Emotional intelligence training will teach willing students to identify cues in body language, facial expression, and tone of voice. Email presents challenges because these cues don't exist in that environment. And worse, we build inferences from cues such as bold-faced type and text colors where no inferences were intended by the author. Emotional intelligence training focused on email will enable the reader to accurately assess the sender's intent and avoid misinterpretations or unfounded inferences. Emotional intelligence training will also help email writers increase clarity and avoid language and other message attributes that can cause miscommunications and unintended emotional responses from readers. Someone with this type of training will also recognize situations that need to be diffused and will end certain email threads, opting for conversations and meetings instead. The savvy email user knows when the best response is no response at all in any form.

Another problem with email, which someone with high EQ can mitigate, is that there is no way for the sender to know if the recipient read, understood, and accepted the message. An email application can verify that an email was delivered to a target inbox and was opened by the recipient. That’s not the same as confirming that he recipient read the content. And it is not the same as maintaining eye contact or observing other visual cues, such as nodding, to ascertain someone's understanding or acceptance of a message. Samir Ghosh observes that "some people ignore emails if they’re only included in the 'cc' or 'bcc' list." A week ago, this would have surprised me, but last week a colleague confessed this habit to me.

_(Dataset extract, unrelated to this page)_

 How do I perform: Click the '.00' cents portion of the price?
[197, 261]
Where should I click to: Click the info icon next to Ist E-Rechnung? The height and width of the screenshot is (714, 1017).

Admonishing other people’s email habits or ignoring them and continuing to encounter these flaws does nothing to further to goals of the sender's intended message. Someone with high EQ recognizes these behaviors as constraints of email and finds alternative approaches to information exchanges including meetings, phone calls, or perhaps different separate emails the intended 'to" list and 'cc' list with introductions such as "please take the following action," or, "this email was sent to your staff members and is being shared with you only for your awareness."

One survey respondent suggested that email is "good for certain things but not as a means of conducting business." Although the statement is probably too broad to be generally accepted, most people agree that email isn't the right tool for every situation. There are many occasions when it is appropriate to express emotions or sentiments to colleagues, subordinates, and superiors. Gratitude for a job well done, congratulations for achievements, condolences for personal losses are just a few examples. Email may often be the best option given time and distance between sender and receiver, but nothing can replace a handwritten note or greeting card much less a phone call, eye contact, a handshake, or pat on the back.

As the US Postal Service marketing campaign says, "Email Sucks, So Mail Stuff Instead." While they are obviously trying to sell more services, they do have a point. I recently donated to a program that purchased books for underprivileged kids. A few weeks later, I received an over-stuffed, legal-sized envelope in my mailbox. In it were several handwritten thank you notes from those kids. I was touched and will keep those letters for years to come. If they had sent me emails, the effect would not have been as profound. I'm sure their teacher's insight into the powerful difference between hand-written letters and emails led to their selection, but her choice is a good example of one that garnered the intended emotional response from the reader. This is emotional intelligence in action.